*** Opening Study text ***

The Multinational Monitor

NOVEMBER 1995 · VOLUME 16 · NUMBER 11


E D I T O R I A L


U.S. Drug Trafficking in South America


DRUG LORDS PERSONIFY South America in North American media, which pay scant attention to a group of North American drug traffickers collectively known as pharmaceutical companies. Like the illegal drug lords, these multinationals carve out turf that yields fabulous profits at a heavy cost to public health.

One reason that drug-trafficking by multinationals has attracted little notice in the North is because it is conducted through arcane patent law revisions that act as media sedatives, even when they take billions of dollars from consumers (see "GATT Rx: Profit Overdose," Multinational Monitor, May 1995). Patents are intended to encourage innovation by granting inventors of a novel product a period of monopoly profits on the invention. Competing interests must be weighed in structuring these laws. If the patent period is too short, there could be a chilling effect on future innovations. If it is too long, new products could be priced beyond the reach of too many consumers for too long.

Patent laws often recognize a stronger public interest in some new products, such as life-saving drugs. Under U.S. pressure in conjunction with the U.S.-Canada Free Trade Agreement, Canada has changed its patent laws twice since 1987, each time moving further away from affordable drug policies toward greater multinational profits. As Chile seeks to join NAFTA, the United States is pressing it to tighten the screws on its patent laws. But Chileans are much more vulnerable to monopoly drug pricing than citizens of the United States, where the per capita gross domestic product is more than 10 times Chile's.

Just as inventors and consumers have different patent interests, so do developing and developed countries. With the world's leading research centers and massive government funding, developed countries -- especially the United States -- account for the vast majority of patents and demand the strictest intellectual property laws. By contrast, developing countries have a stronger interest in enhancing domestic production of, and access to, low-cost pharmaceuticals. Developing countries often endorse: shorter patent terms; rules that encourage North-to-South technology transfers; and compulsory licensing (which forces multinationals to license production rights to local producers to encourage competition and lower prices).

Although diverse interests shape differences in national patent laws, U.S. drug traffickers act as if Moses came down the mountain with U.S.-style patent laws divinely inscribed on pharmaceutical tablets. When governments tailor their patent laws to the interests of their citizens, Washington brands them as "pirates" and threatens retaliatory trade measures. The U.S. Trade Representative (USTR) has so threatened South America's two largest economies. Bowing to U.S. pressure, the executive branches in Brazil and Argentina are pushing new patent laws that are more acceptable to multinationals. But Brazilian President Fernando Henrique Cardoso and Argentine President Carlos Saúl Menem have met resistance from their legislatures, consumers, and, especially, domestic drug makers.

*** Closing Study text ***

Transcribe the part of the editorial on pharmaceutical patents that begins with the words "The Multinational Monitor" and ends with "to public health.".

*** Opening Stored data ***

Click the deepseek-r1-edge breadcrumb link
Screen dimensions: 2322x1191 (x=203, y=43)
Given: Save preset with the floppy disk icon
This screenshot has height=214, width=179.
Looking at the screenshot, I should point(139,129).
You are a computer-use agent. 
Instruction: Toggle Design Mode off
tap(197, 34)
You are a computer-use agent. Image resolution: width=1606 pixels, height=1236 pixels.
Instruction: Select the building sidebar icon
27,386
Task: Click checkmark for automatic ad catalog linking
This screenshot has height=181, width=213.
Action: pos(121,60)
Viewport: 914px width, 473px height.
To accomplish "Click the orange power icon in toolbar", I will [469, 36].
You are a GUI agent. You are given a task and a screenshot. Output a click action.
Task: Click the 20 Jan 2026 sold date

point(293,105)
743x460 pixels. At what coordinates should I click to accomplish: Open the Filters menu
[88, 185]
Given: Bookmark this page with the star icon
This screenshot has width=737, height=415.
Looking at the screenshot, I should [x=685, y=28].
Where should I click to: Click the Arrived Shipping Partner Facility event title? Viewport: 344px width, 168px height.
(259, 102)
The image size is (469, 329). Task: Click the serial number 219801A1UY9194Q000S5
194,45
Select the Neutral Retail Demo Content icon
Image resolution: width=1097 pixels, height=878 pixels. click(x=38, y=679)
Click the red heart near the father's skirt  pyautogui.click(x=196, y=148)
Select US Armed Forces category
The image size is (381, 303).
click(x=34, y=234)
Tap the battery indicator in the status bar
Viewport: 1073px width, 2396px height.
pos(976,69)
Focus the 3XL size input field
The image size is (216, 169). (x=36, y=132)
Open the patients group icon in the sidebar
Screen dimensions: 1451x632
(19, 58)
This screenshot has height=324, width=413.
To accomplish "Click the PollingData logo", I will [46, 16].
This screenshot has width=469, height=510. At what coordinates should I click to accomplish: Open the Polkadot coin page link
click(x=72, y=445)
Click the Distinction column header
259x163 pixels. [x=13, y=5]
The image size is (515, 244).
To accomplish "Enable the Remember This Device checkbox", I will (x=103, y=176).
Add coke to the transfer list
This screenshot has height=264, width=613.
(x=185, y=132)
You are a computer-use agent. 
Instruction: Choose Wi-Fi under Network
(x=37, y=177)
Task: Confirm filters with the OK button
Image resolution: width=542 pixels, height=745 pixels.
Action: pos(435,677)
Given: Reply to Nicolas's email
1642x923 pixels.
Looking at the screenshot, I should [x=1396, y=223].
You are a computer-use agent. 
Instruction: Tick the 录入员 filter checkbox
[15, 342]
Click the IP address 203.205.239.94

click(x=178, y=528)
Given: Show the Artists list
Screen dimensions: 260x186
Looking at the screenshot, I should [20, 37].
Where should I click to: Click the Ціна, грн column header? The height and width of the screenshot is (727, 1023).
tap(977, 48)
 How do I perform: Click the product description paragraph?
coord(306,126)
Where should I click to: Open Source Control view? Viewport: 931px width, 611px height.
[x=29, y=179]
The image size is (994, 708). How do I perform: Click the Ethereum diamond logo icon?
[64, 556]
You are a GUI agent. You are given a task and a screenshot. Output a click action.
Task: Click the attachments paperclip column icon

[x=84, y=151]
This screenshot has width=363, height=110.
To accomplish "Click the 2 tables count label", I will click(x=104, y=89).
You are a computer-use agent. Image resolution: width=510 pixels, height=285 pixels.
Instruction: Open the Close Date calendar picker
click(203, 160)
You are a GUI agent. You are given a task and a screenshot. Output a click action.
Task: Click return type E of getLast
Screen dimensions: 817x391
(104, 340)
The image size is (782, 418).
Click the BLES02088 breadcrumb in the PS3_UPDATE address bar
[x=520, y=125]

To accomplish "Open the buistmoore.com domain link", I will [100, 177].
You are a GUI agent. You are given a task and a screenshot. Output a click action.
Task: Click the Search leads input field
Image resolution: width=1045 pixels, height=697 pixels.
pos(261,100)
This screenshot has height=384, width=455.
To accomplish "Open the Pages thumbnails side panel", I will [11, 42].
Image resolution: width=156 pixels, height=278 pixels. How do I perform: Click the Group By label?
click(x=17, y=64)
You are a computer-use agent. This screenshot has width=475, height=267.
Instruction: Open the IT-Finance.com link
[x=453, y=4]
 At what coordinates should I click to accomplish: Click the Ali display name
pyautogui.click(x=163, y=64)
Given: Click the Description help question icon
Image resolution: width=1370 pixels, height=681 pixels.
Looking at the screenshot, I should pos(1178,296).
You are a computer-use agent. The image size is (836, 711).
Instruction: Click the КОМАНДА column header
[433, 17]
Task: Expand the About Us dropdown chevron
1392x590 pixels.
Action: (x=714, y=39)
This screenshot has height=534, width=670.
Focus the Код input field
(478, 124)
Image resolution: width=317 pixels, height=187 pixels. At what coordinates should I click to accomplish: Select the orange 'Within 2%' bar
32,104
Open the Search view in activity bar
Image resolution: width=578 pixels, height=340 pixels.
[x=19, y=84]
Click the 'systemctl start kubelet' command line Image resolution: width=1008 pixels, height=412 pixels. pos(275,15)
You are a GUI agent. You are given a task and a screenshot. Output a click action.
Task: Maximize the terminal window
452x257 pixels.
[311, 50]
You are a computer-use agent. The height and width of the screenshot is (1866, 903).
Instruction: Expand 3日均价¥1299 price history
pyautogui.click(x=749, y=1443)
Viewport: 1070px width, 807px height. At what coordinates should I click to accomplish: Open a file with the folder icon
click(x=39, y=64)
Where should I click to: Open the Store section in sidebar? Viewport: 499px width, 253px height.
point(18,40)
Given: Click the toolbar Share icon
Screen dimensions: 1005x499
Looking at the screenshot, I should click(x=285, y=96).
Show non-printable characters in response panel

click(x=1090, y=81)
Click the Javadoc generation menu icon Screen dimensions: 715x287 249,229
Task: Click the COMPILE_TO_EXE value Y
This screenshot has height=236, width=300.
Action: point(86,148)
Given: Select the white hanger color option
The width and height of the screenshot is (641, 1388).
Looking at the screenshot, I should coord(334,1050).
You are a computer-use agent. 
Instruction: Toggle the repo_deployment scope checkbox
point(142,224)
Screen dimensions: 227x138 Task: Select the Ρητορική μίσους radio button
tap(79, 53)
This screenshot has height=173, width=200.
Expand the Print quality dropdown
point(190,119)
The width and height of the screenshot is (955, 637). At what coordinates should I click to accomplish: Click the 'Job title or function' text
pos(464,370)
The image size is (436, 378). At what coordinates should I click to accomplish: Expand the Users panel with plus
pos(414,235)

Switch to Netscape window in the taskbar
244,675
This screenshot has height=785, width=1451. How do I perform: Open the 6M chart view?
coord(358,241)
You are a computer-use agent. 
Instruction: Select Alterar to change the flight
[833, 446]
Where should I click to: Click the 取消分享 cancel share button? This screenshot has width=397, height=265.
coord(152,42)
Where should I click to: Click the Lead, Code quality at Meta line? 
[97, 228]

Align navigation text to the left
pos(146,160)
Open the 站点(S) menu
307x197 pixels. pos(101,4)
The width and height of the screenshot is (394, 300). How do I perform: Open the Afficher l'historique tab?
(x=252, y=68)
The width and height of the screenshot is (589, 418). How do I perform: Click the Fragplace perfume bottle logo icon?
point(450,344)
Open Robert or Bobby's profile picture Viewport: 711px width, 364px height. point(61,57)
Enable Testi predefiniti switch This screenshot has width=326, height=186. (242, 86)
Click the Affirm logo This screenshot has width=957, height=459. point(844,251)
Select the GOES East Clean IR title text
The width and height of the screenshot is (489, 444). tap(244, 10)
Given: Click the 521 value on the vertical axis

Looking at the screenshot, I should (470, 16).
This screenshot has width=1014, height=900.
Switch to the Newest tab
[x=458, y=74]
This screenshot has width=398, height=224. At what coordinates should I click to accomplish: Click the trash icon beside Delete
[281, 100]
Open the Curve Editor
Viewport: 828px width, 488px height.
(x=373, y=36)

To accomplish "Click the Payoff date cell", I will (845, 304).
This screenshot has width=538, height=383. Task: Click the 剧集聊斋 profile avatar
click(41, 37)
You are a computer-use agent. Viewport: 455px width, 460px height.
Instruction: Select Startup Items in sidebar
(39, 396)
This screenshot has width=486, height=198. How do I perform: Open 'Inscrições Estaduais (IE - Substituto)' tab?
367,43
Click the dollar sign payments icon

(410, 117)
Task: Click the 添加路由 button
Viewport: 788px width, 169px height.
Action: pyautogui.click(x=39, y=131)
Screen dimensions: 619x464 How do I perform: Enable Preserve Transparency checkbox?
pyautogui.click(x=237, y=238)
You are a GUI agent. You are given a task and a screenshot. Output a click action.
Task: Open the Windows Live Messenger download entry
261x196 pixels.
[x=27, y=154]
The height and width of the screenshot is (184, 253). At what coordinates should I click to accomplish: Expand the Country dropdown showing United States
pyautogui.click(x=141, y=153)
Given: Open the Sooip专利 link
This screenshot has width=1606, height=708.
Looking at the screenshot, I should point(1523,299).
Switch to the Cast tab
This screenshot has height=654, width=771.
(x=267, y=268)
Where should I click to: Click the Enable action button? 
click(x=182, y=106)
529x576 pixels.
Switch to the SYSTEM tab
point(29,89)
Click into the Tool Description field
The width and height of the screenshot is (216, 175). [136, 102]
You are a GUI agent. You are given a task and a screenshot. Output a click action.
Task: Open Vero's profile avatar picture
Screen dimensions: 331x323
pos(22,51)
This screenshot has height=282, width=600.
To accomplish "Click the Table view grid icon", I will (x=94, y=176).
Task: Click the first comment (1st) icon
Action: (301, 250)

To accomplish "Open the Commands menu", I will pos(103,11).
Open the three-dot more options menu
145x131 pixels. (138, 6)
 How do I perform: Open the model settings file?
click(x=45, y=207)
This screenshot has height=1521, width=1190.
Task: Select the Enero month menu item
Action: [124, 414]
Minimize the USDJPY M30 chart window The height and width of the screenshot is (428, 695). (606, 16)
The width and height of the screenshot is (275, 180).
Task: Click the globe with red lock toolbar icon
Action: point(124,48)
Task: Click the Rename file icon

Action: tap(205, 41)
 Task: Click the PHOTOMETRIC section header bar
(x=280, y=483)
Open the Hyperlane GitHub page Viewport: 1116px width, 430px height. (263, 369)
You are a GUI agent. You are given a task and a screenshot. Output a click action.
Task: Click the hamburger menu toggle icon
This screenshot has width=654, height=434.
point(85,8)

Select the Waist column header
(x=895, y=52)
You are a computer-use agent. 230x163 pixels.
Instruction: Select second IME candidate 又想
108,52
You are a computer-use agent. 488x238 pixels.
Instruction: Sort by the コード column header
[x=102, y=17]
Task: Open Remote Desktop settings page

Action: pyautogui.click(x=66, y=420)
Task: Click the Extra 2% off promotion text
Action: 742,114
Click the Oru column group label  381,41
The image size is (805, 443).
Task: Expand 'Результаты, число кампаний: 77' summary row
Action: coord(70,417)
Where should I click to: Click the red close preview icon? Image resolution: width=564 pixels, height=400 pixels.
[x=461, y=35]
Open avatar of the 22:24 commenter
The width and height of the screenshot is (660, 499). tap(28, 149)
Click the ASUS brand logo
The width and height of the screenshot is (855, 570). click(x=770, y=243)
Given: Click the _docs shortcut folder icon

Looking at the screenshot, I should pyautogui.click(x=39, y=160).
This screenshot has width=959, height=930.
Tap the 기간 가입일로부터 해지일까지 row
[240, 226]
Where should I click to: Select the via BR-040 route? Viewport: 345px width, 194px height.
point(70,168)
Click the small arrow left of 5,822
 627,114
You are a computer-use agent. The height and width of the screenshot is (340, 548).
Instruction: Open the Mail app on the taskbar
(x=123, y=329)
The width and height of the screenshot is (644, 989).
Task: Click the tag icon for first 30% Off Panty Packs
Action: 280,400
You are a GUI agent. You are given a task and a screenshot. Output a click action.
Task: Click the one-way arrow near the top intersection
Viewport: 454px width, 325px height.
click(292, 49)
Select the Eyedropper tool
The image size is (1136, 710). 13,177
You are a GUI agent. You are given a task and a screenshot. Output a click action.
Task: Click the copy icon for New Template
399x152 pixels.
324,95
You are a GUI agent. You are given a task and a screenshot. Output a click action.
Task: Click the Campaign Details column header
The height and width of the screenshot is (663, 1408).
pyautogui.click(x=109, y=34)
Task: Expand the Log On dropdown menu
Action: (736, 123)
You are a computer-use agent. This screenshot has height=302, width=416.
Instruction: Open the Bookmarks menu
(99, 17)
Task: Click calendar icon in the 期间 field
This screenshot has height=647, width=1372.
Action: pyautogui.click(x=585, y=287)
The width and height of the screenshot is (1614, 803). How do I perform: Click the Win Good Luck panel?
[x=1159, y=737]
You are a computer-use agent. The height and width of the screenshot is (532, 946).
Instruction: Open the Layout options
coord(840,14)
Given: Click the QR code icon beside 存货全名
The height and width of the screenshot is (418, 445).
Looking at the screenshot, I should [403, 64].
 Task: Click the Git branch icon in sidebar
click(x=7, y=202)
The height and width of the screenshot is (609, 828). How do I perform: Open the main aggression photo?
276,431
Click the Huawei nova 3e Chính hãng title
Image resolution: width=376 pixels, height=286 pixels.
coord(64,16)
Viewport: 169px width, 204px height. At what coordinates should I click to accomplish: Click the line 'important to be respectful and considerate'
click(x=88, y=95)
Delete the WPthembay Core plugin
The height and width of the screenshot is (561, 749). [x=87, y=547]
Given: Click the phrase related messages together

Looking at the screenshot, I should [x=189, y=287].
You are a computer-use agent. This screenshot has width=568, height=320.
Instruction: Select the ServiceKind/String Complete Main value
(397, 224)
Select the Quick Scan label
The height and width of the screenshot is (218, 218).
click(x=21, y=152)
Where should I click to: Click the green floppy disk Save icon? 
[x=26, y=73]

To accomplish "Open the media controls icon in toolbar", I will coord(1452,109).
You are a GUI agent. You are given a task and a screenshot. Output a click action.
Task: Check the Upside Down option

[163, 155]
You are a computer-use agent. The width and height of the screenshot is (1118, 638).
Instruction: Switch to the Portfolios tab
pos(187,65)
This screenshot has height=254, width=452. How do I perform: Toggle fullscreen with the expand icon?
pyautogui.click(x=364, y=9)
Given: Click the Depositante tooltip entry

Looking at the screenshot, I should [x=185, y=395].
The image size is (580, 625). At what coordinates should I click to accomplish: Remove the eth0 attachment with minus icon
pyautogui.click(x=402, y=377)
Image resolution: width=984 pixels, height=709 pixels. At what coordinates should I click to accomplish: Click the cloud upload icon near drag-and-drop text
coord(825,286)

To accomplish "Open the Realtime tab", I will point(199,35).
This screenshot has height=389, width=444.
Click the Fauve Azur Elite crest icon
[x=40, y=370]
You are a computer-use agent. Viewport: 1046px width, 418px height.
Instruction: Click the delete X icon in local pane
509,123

*** Closing Stored data ***

| Your solution |
The Multinational Monitor

NOVEMBER 1995 · VOLUME 16 · NUMBER 11


E D I T O R I A L


U.S. Drug Trafficking in South America


DRUG LORDS PERSONIFY South America in North American media, which pay scant attention to a group of North American drug traffickers collectively known as pharmaceutical companies. Like the illegal drug lords, these multinationals carve out turf that yields fabulous profits at a heavy cost to public health.